_What to work on_
Could you transcribe the entries below exactly, starting at the line that contains "The width and height of the screenshot is (450, 273)." and stopping at the last line, without any pictures?

_Data provided_
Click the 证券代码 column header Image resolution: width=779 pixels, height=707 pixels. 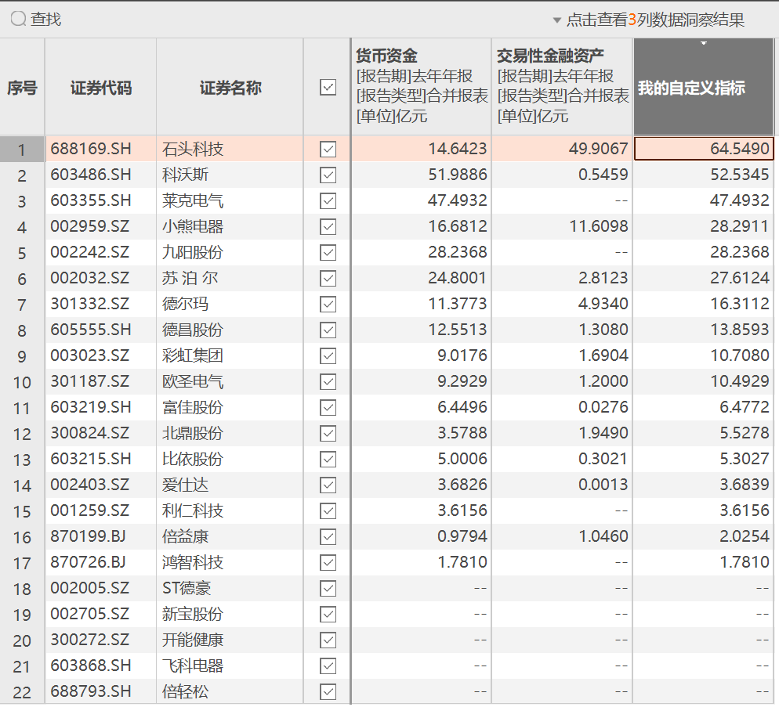pyautogui.click(x=100, y=88)
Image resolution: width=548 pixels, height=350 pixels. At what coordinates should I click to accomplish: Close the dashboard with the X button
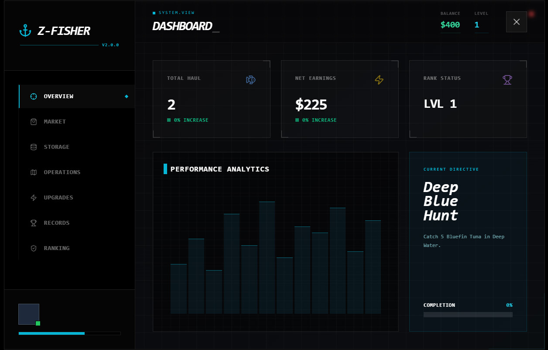[x=516, y=22]
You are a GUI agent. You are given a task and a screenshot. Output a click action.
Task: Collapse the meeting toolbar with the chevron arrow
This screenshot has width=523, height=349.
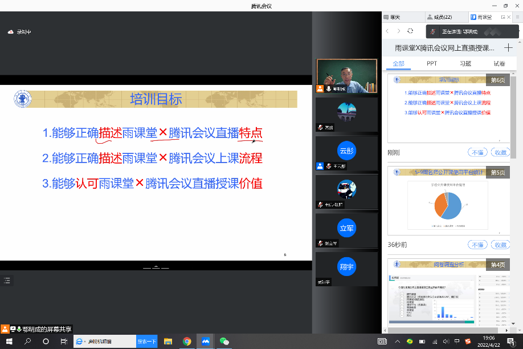coord(155,266)
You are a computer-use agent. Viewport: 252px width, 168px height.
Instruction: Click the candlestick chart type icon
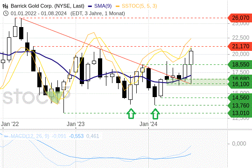coord(5,6)
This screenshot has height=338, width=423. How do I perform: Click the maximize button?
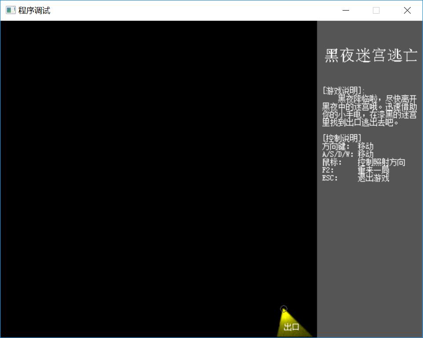(376, 10)
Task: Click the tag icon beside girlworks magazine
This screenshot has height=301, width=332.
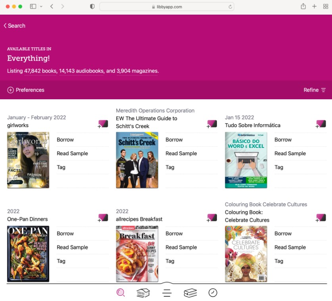Action: [103, 123]
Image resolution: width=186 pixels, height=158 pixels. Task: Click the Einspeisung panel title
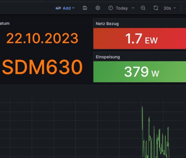click(108, 57)
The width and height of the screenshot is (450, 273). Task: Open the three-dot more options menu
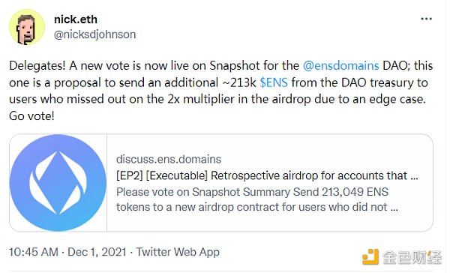point(426,19)
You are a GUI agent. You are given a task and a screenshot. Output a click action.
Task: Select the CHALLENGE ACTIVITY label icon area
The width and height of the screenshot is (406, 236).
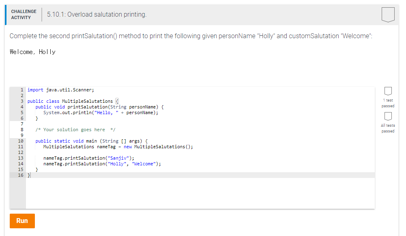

_Task result_
The width and height of the screenshot is (450, 273). Task: Open the three-dot more options menu
point(426,19)
You are a GUI agent. You are given a task and a screenshot. Output a click action.
Task: Select the CHALLENGE ACTIVITY label icon area
The width and height of the screenshot is (406, 236).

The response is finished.